** DOCUMENT PASSAGE **

▬▬▬▬▬▬

Sunday, August 30, 2009

Some interesting health reform ideas

With the Obama health reform plan evidently struggling, a host of different (political and substantive) approaches are being suggested. Two in today's NY Times alone.

Glenn Hubbard suggests reducing the exclusion for employer-provided healthcare and using the revenue to expand health insurance availability, e.g., via tax credits to the low-income uninsured for purchasing it.

Zero chance this is politically acceptable to either side, but a decent idea substantively, especially if the limit to the employer-provided exclusion targets coverage of routine care outlays.

BTW, Glenn also says Bush blew it in 2005 in his Social Security initiative by emphasizing private accounts rather than addressing financing (in particular at the expense of the upper-income) in exchange for expanding low-income saving. Once again, good policy thinking by my lights but no way this would have worked politically. The left would have said no, and for Karl Rove types in the Bush Administration, drunk as they were at the time on their hubris, the chief goal was to dismantle the belief that Social Security was a government program, as a tool for broader political point-scoring (i.e., they might have been happy with a substantively identical program to the current one in which the checks seniors got changed in only one respect: they purported to be from private companies rather than the government). Of course, it turns out this didn't matter because angry seniors at the healthcare forums appear to believe that neither Social Security nor Medicare are government programs. But that's another matter.

Meanwhile, Bill Bradley recalls that 1986 tax reform was a grand bargain founded on base-broadening for the Democrats in exchange for lower rates for the Republicans. Could we do it again in healthcare? He proposes universal coverage in exchange for tort reform.

▬▬▬▬▬▬

** DATASET **
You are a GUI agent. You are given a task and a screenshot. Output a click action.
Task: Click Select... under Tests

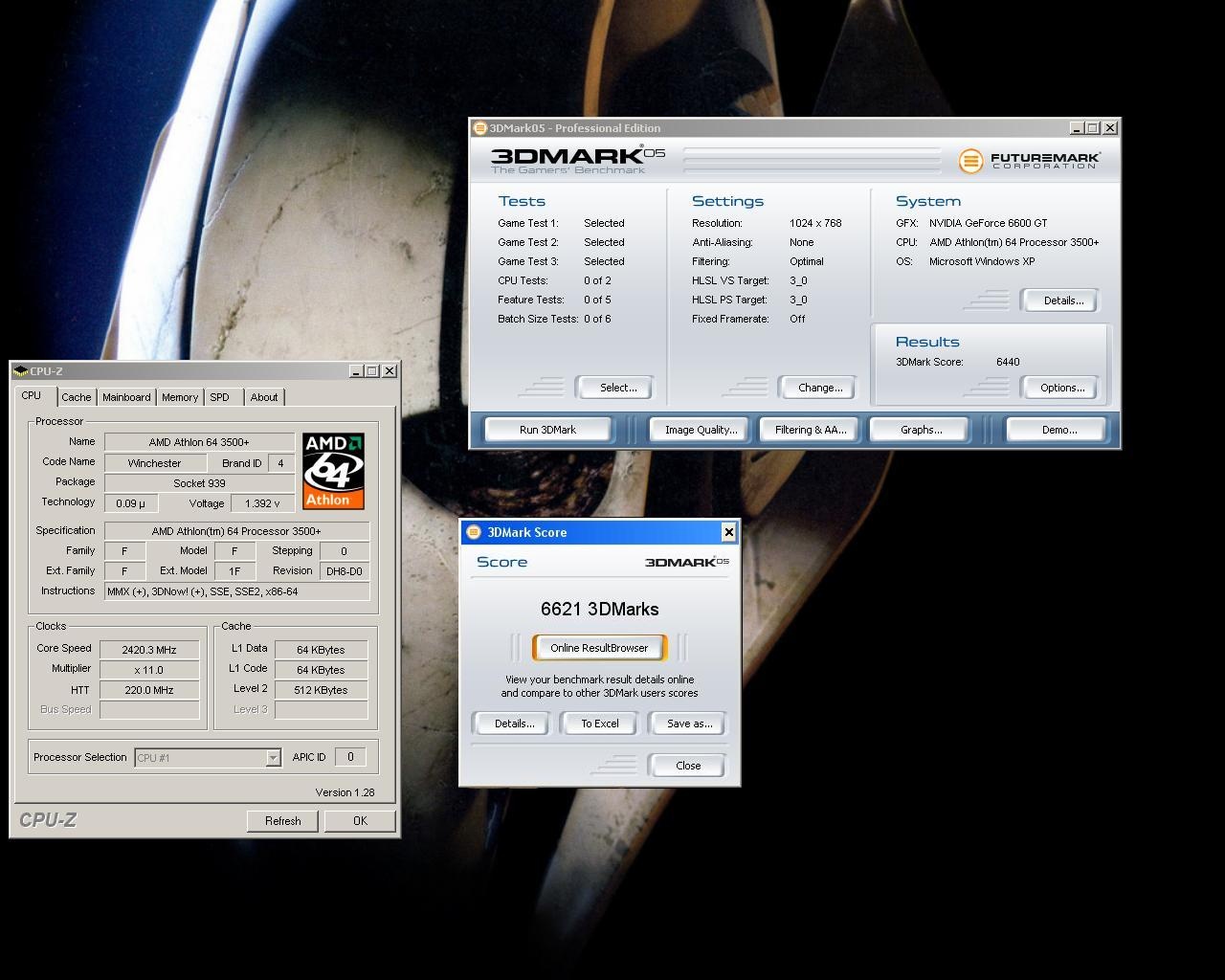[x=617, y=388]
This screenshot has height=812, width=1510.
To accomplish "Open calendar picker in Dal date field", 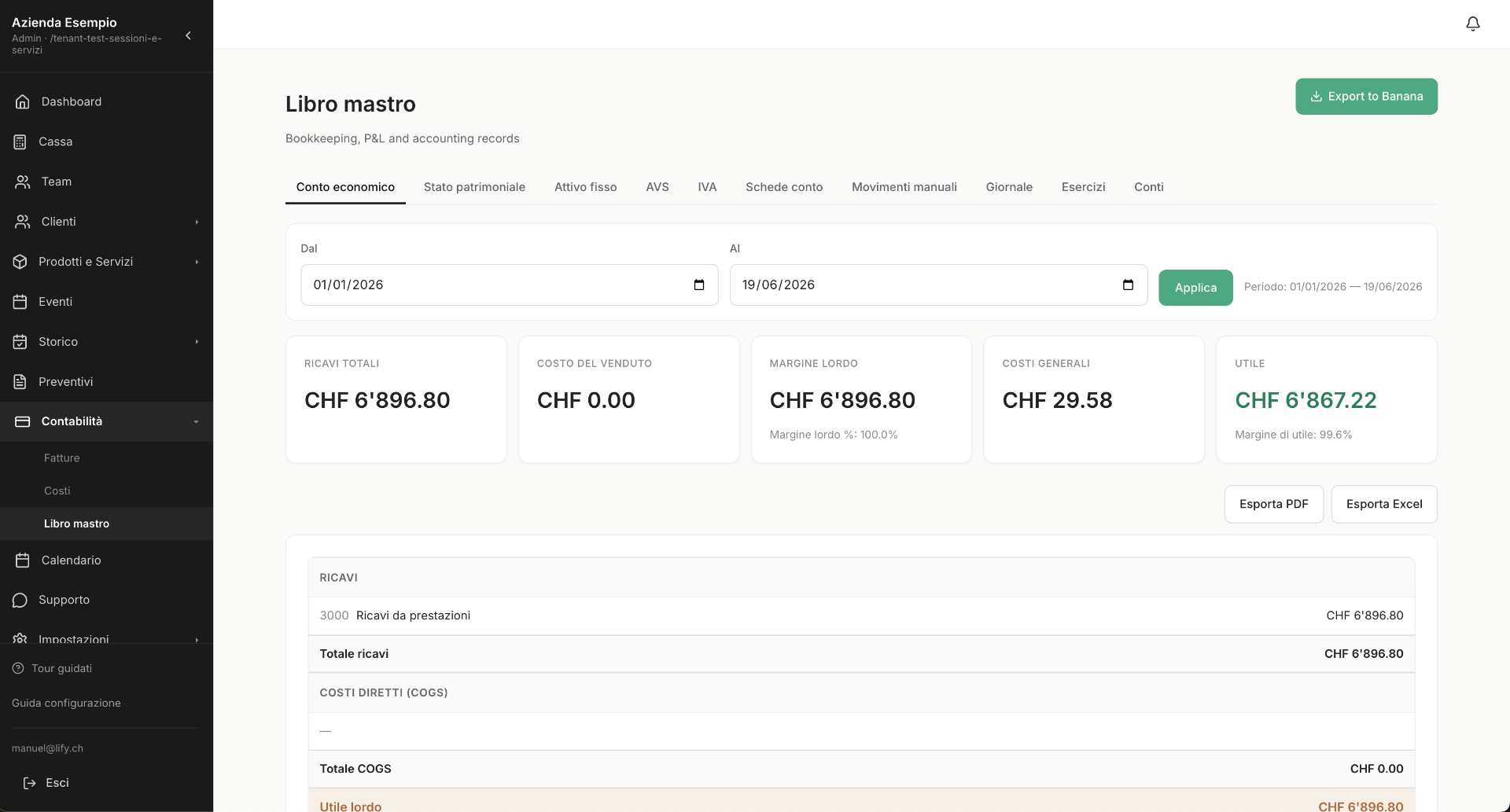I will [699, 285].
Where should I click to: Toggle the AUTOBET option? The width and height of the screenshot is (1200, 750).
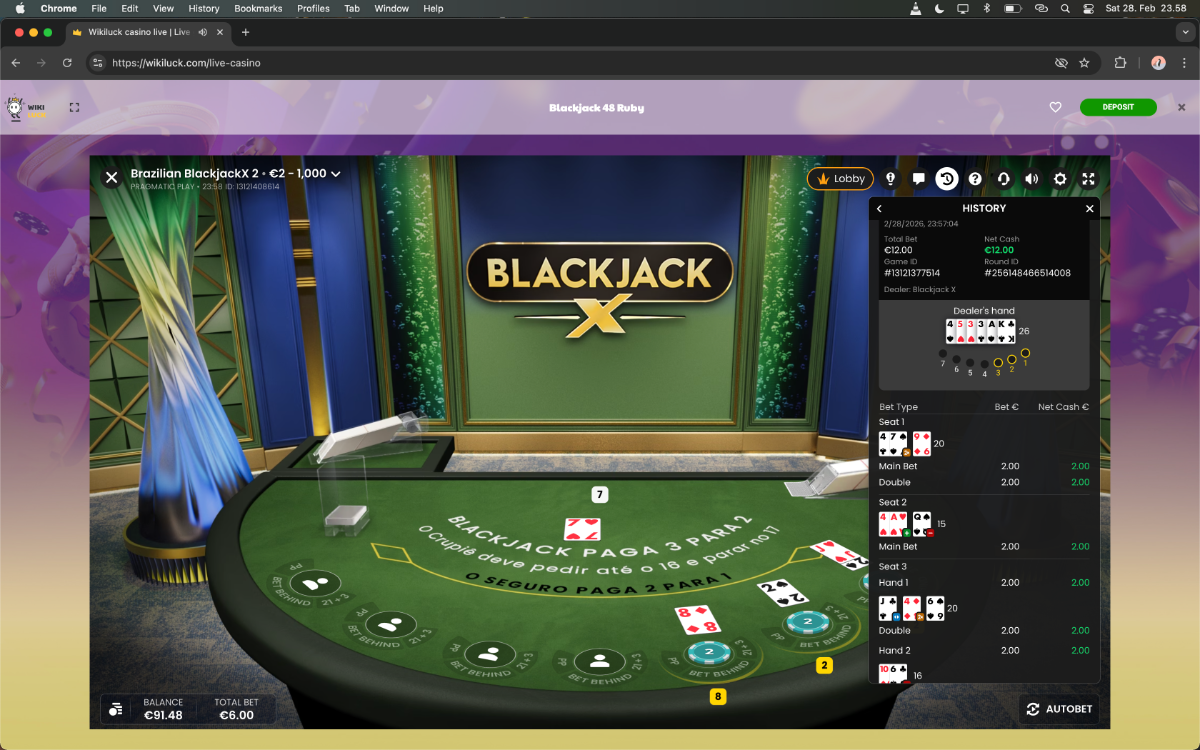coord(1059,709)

▬▬▬▬▬▬

** ASSIGNMENT 1 **
List every person the health reform post mentions by name.
** ASSIGNMENT 2 **
Write the next part of the health reform post, picking up after its last sentence.
The items have nothing to do with the health reform post.

** EXERCISE ANSWER 1 **
Obama, Glenn Hubbard, Bush, Karl Rove, Bill Bradley

** EXERCISE ANSWER 2 **
Small aside, the empirical literature I'm aware of suggests that, while tort reform would help the problem of rising healthcare costs, it wouldn't do nearly enough. An opinionated senior doctor I was talking with the other day emphatically disagreed (based of course only on his anecdotal sense), arguing that defensive medicine is so prevalent that it would make a big difference.

Obama, in leaving tort reform out of the health reform package, either (a) wisely avoided picking one fight too many as the savings weren't big enough, or (b) cynically catered to the Democrats' trial lawyer lobby, on his own behalf or for Democratic support on the Hill. Take your pick, or say both if you like. I myself am sympathetic to a degree to tort reform, even though it's grossly wrong as a theoretical matter to have doctors not bear the costs of negligence so they will have the right incentives, because I have the sense that the liability process is so wildly askew that we aren't really advancing proper care sufficiently by having it. Being found liable may be more like losing the lottery than anything else, if the outcomes are random enough. But I am not expert in this area, and I'd certainly like people who leave in sponges, sever the wrong blood vessel, etc. to face liability.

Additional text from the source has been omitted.